• New Construction Loans

  • How a Construction Loan Works


    Construction loans are usually taken out by builders or homebuyers who are custom-building their own home. They are typically short-term loans, usually for a period of only one year. After construction on the house is complete, the borrower can either refinance the construction loan into a permanent mortgage or get a new loan to pay off the construction loan (sometimes called the “end loan”). The borrower might only be required to make interest payments on a construction loan while the project is still underway. Some construction loans may require the balance to be paid off entirely by the time the project is complete.


    If a construction loan is taken out by a borrower who wants a home built, the lender might pay the funds directly to the contractor rather than to the borrower. The payments may come in installments as the project completes new stages of development. Construction loans can be taken out to finance rehabilitation and restoration projects, as well as to build new homes.


    Construction loans can allow you to build the home of your dreams, but—due to the risk involved—they have higher interest rates and larger down payments than traditional mortgages.


    Special Considerations for Construction Loans


    Most lenders require a 20% minimum down payment on a construction loan, and some require as much as 25%. Borrowers may face difficulty securing a construction loan, especially if they have a limited credit history. The lack of collateral due to the home not yet being built can also pose a challenge in seeking approval from a lender. To gain approval for a construction loan, the borrower will need to give the lender a comprehensive list of construction details (also known as a “blue book”). The borrower will also have to prove that a qualified builder is involved in the project.

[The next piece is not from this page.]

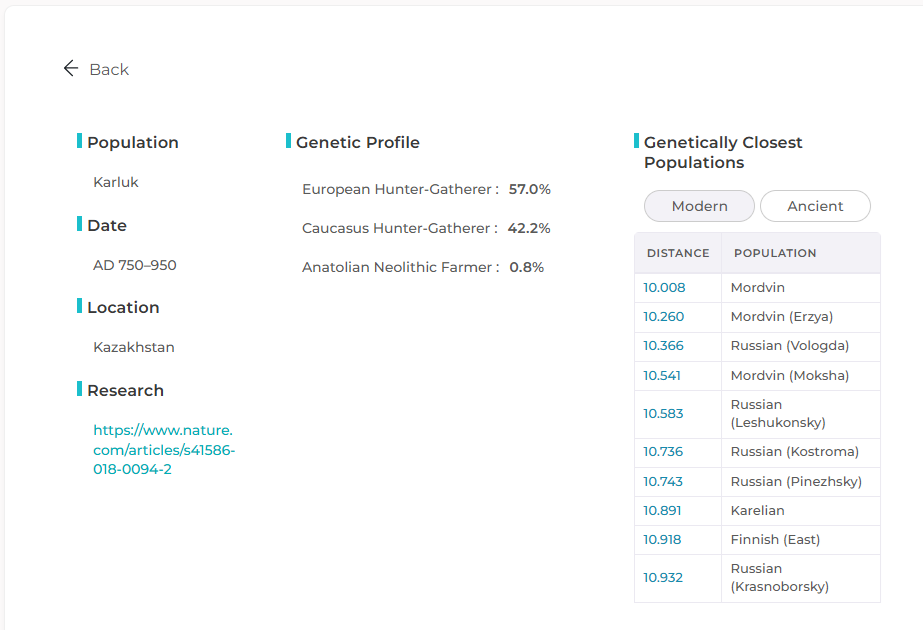Click the Back arrow icon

    Construction loans are usually offered by local credit unions or regional banks. Local banks tend to be familiar with the housing market in their area and are generally more comfortable making home construction loans to borrowers in their community.


    Construction Loans vs. Owner-Builder Construction Loans


    Borrowers who intend to act as their own general contractor or build the home with their own resources will likely be unable to get a construction loan and will have to take out a variant called an owner-builder construction loan. Such loans are generally difficult to qualify for, but it can be done. You need to offer a well-researched construction plan that convincingly lays out your home-building knowledge and abilities, and you should include a contingency fund for unexpected surprises.


    Example of a Construction Loan


    Jane Doe decides that she can build her new house for a total of $500,000 and secures a one-year construction loan from her local bank for that amount. They agree on a drawdown schedule for the loan.


    In the first month only $50,000 is needed to cover costs, so Jane takes only that amount—and pays interest only on that amount—saving money. Jane continues to take funds as they are needed, guided by the drawdown schedule, again paying only interest on the total of what she has taken rather than paying it on the whole $500,000 for the entire term of the loan. At the end of the year, she refinances with her local bank the total amount of funds she has taken into a mortgage on her dream home.